In [3]:
# version with filter for two tables + caching

from pyspark.sql.functions import to_date, col

ctrl = spark.table("cdf_control_silver_part").filter("table_name = 'tbl_bronze'").first()
last_version = ctrl["last_version"]     #946



# find current table version
current_version = spark.sql("DESCRIBE HISTORY tbl_bronze")\
                       .selectExpr("max(version) as v")\
                       .first()["v"]

if current_version > last_version:

    # get changes and add partition_date column
    changes_df = spark.sql(f"""
    SELECT 
            timestamp,
            symbol,
            exchange,
            event_type,
            latency_ms,
            order_id,
            transaction_type,
            price,
            volume,
            bid_price,
            ask_price,
            bid_size,
            ask_size,
            canceled_order_id,
            currency,
            trade_id,
            event_id,
            EventProcessedUtcTime,
            PartitionId,
            EventEnqueuedUtcTime   
    FROM table_changes('tbl_bronze', {last_version})
    WHERE _change_type = 'insert'
    """)

    with_date = changes_df \
    .withColumn("partition_date", to_date(col("timestamp"))) \
    .cache()                   #  cacheujemy wynik

    # filter once per cached object
    usd_df = with_date.filter(col("currency") == "USD")
    wrong_df = with_date.filter(col("currency") != "USD")
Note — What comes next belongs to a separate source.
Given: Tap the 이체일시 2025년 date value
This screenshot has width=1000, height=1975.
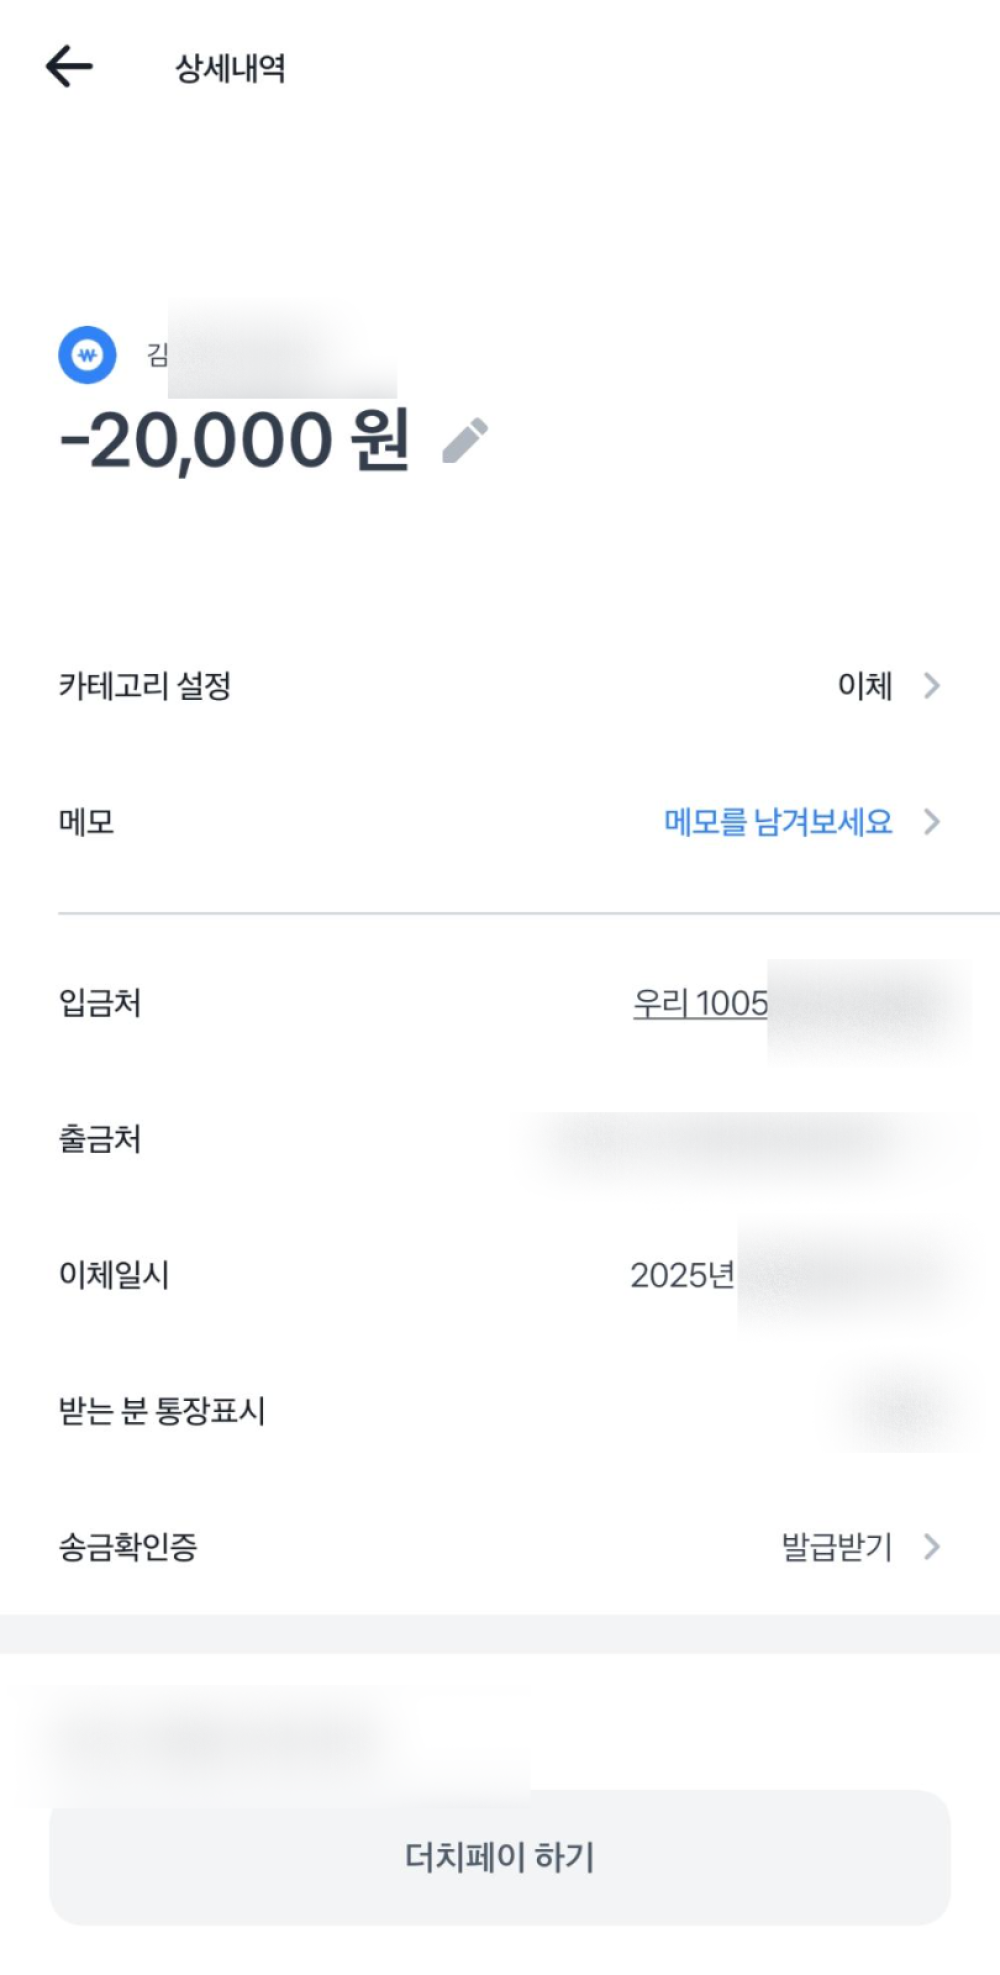Looking at the screenshot, I should point(683,1275).
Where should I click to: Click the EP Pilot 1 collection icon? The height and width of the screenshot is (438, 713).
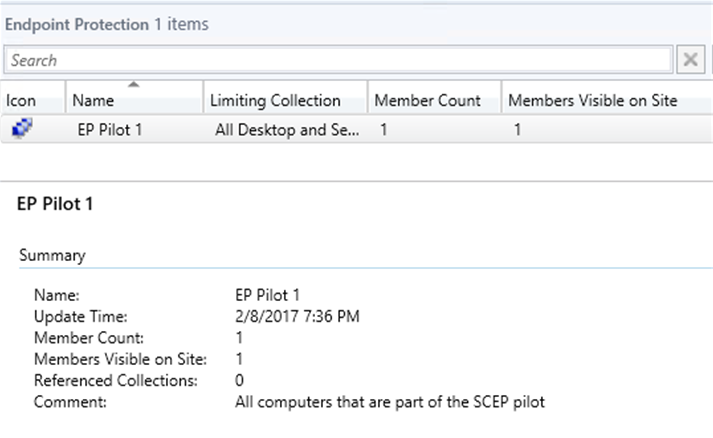[x=20, y=128]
    # save both together, but without recalculating
    usd_df.write \
        .format("delta") \
        .mode("append") \
        .saveAsTable("tbl_silver_part")

    wrong_df.write \
        .format("delta") \
        .mode("append") \
        .saveAsTable("tbl_silver_wrong_currency")

    # refresh the control table
    spark.sql(f"""
    UPDATE cdf_control_silver_part
    SET last_version = {current_version}
    WHERE table_name = 'tbl_bronze'
    """)

else:
    print("Brak nowych zmian do przetworzenia.")


StatementMeta(, 2f7629e2-8f8a-4935-8cce-3c344bb56654, 5, Finished, Available, Finished)